The county Department of Public Health reported 53 new deaths Friday, while Long Beach added one more fatality, raising the countywide total since the start of the pandemic to 4,919. The county also announced another 3,116 confirmed infections, while noting again that problems with the state’s electronic laboratory reporting system is contributing to an under-count of virus test results.
The state’s top health officer, Dr. Mark Ghaly, told reporters Friday the situation is being resolved and he expected to see the backlog — affecting as many as 300,000 tests — begin to clear in 24 to 48 hours.
Once the backlog is resolved, Los Angeles County and other jurisdictions could see a sudden jump in infection numbers.
Long Beach on Friday reported 66 new virus cases, while Pasadena health officials announced 25. As of Friday, a total of 204,257 positive cases of COVID-19 have been confirmed in the county since the start of the pandemic.
The number of people hospitalized due to the virus, however, continued its steady decline Friday, falling to 1,680 in the county — down significantly from the 2,200 level of about a month ago. The hospitalization numbers were averaging about 2,000 a day last week.
The reporting problems at the state level do not affect coronavirus hospitalization or death numbers.
“The lower number of daily hospitalizations we are seeing is an indicator that we are making some progress,” county public health director Barbara Ferrer said in a statement. “However, we need to see lower rates and our future success depends on commitments we each make every day about doing our part, working together and sustaining efforts that get us to the other side of this pandemic.
“Our collective goals of slowing the spread of this virus and reopening and keeping open vital community and economic sectors means we must put off the parties, gatherings and trips to crowded places in order to get low community transmission rates so we can reopen our schools and get more people back to work,” she said.

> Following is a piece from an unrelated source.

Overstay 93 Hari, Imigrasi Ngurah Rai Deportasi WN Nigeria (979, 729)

At least three high-profile parties have occurred in the L.A. area over the past week in spite of health orders against such large gatherings. One of those events, a party in the Beverly Crest area, ended in a fatal shooting.
Los Angeles Mayor Eric Garcetti has authorized the city’s Department of Water and Power to cut off utility service to homes or businesses that host such gatherings. Los Angeles City Councilman David Ryu on Wednesday introduced a motion suggesting various penalties for people who host parties, including permit prohibitions or having a certificate of occupancy held or revoked.
Health officials have noted that younger people — those more likely to attend such a large gathering — represent the bulk of newer coronavirus cases being reported, and they are also representing a higher percentage of people being hospitalized.
The overall slow progress in controlling the spread of the virus has forced area schools to continue online instruction for the upcoming school year.
The state on Friday released protocols for colleges and universities that eventually reopen their campuses, although most for now are primarily holding virtual and distance-learning courses. The protocols include face coverings for everyone on campus, social distancing and six-foot spacing of desks, a ban on most indoor classes for counties — like Los Angeles — on the state’s coronavirus monitoring list, elimination of shared-space areas such as lounges and game rooms and limits on nonessential visitors and campus activities.